Please answer from the Chapter 12 commentary: under Roman law of the time, what was needed for a newborn child to be legitimated?

(TEXT SHOWN)
Content starts
Ch 12:1-2 Cloud of witnesses: The faithful figures from history who have gone before us serve as a marvelous example of fidelity. The Communion of Saints in significant part includes the powerful intercession of the saints in Heaven. All the faithful, living or dead, are united in Christ. The sacred images of the saints in our churches and homes call to mind the importance of holiness for the whole Church and for ourselves personally. 

Every weight: To carry a burden while running slows the runner. As we run toward eternal life, we must drop any burden that hampers our growth in holiness such as sinful habits and excessive and inordinate attachments. (CCC 147, 165, 1159-1162, 1477, 2683) 


Ch 12:5-6 A good parent disciplines his or her children out of love in an effort to form the children properly. In like manner, God allows trials in our lives so that our faith and virtues may increasingly mature (cf. Prv 3:11-12). (CCC 270, 1709, 2009, 2223, 2520) 


Ch 12:8 Illegitimate children: Under Roman law of the time, legitimation of newborn children did not follow birth automatically. A positive action by the father was needed. Therefore, children who were not recognized by their father had no legal claim on their father's inheritance.
Content ends
(EXCERPTED DATA)
Content starts
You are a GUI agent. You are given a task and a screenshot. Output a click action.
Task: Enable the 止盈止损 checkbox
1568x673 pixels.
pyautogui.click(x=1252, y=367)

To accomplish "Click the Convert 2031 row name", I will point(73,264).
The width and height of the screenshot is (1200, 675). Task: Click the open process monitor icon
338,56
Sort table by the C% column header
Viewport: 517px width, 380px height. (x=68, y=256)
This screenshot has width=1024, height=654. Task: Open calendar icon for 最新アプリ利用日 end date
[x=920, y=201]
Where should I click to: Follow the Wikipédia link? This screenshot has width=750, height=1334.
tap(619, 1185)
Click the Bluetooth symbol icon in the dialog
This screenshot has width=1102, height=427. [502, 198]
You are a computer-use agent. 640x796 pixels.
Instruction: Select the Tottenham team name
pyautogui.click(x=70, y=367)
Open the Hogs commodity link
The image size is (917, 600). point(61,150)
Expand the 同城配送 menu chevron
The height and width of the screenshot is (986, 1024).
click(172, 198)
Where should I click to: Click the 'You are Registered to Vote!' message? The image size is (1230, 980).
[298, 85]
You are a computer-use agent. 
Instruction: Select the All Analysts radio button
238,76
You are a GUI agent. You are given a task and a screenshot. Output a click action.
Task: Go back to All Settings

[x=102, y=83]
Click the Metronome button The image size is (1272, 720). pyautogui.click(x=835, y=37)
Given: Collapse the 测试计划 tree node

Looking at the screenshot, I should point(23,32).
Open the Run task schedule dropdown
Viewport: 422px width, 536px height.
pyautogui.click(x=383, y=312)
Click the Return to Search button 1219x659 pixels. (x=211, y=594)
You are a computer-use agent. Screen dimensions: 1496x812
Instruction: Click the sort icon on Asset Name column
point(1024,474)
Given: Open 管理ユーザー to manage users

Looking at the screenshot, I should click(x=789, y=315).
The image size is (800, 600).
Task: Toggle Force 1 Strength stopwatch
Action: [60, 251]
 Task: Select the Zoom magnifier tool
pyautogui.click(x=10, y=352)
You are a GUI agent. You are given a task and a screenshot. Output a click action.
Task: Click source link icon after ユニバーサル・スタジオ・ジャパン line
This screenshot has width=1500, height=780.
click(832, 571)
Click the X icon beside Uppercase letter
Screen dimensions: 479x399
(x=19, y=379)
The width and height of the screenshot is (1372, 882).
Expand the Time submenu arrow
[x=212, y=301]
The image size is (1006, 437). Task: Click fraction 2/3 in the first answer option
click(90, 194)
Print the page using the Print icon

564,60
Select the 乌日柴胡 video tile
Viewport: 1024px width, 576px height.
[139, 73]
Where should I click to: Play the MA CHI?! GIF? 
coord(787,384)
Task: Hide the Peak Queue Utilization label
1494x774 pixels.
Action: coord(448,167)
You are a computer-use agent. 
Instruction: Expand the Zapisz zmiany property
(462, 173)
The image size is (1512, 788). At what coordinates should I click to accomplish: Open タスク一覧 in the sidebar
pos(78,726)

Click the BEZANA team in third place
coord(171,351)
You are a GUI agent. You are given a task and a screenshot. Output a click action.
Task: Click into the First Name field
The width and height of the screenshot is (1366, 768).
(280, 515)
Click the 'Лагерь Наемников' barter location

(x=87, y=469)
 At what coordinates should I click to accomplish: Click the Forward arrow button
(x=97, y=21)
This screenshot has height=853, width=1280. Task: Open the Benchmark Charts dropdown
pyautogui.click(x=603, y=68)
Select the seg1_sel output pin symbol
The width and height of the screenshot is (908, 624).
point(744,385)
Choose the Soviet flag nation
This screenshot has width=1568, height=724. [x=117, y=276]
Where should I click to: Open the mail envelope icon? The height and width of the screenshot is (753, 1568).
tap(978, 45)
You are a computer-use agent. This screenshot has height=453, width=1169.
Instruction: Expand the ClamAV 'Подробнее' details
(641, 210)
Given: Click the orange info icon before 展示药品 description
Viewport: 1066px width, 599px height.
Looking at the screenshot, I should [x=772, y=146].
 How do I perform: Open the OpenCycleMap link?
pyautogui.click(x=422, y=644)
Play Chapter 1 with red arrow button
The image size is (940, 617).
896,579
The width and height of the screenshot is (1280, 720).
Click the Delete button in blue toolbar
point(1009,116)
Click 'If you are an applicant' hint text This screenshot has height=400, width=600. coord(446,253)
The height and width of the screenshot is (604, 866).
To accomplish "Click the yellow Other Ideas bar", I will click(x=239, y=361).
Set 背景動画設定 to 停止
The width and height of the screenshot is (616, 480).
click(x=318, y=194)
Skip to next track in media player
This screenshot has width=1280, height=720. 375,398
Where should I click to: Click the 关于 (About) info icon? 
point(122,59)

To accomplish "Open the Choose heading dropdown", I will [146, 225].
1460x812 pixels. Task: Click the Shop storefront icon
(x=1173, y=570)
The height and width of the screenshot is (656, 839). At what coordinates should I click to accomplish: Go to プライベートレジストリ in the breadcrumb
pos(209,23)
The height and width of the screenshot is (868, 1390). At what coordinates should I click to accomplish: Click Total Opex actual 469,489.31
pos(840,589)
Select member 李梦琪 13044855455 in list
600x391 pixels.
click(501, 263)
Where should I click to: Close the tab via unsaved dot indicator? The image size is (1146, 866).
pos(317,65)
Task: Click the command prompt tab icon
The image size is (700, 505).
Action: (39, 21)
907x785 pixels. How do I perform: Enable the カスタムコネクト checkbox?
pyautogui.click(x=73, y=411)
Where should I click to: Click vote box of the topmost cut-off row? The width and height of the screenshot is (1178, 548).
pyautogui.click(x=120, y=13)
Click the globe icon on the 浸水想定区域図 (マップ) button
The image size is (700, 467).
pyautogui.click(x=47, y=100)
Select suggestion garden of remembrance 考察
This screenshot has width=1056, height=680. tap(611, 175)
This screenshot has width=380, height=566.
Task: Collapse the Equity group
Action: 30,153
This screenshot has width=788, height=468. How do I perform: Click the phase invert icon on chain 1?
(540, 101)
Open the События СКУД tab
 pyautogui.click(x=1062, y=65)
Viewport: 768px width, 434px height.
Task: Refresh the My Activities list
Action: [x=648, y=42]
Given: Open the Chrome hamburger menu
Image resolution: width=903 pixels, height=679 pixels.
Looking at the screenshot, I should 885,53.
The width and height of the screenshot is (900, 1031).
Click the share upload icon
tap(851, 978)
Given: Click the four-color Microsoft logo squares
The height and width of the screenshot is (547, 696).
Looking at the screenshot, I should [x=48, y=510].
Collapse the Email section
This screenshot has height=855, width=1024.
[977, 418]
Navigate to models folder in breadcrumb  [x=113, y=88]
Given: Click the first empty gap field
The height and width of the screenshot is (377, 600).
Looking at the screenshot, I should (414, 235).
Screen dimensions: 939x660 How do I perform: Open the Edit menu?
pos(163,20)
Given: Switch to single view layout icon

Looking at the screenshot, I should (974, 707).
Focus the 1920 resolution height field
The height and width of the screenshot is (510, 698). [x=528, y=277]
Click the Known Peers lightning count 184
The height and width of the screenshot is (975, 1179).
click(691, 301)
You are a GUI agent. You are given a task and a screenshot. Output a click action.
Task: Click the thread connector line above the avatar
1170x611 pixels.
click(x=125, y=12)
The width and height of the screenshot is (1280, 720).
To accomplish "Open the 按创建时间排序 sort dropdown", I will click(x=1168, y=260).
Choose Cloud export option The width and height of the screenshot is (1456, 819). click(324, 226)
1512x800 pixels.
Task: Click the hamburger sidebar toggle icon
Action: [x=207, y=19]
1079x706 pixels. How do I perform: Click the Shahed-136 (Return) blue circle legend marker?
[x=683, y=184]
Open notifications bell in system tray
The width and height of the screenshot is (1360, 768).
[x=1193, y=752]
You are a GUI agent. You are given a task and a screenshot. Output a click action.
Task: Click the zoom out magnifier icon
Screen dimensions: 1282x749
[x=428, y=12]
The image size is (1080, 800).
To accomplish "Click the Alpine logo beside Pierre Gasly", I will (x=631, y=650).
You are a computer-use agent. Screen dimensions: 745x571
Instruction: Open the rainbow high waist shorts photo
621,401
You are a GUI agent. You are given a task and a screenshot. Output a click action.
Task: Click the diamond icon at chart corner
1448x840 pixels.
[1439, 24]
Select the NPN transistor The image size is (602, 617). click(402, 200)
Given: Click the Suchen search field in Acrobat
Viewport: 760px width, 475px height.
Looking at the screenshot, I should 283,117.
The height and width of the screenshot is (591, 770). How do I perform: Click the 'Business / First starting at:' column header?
Content ends
(RESPONSE TO THIS EXERCISE) A positive action by the father.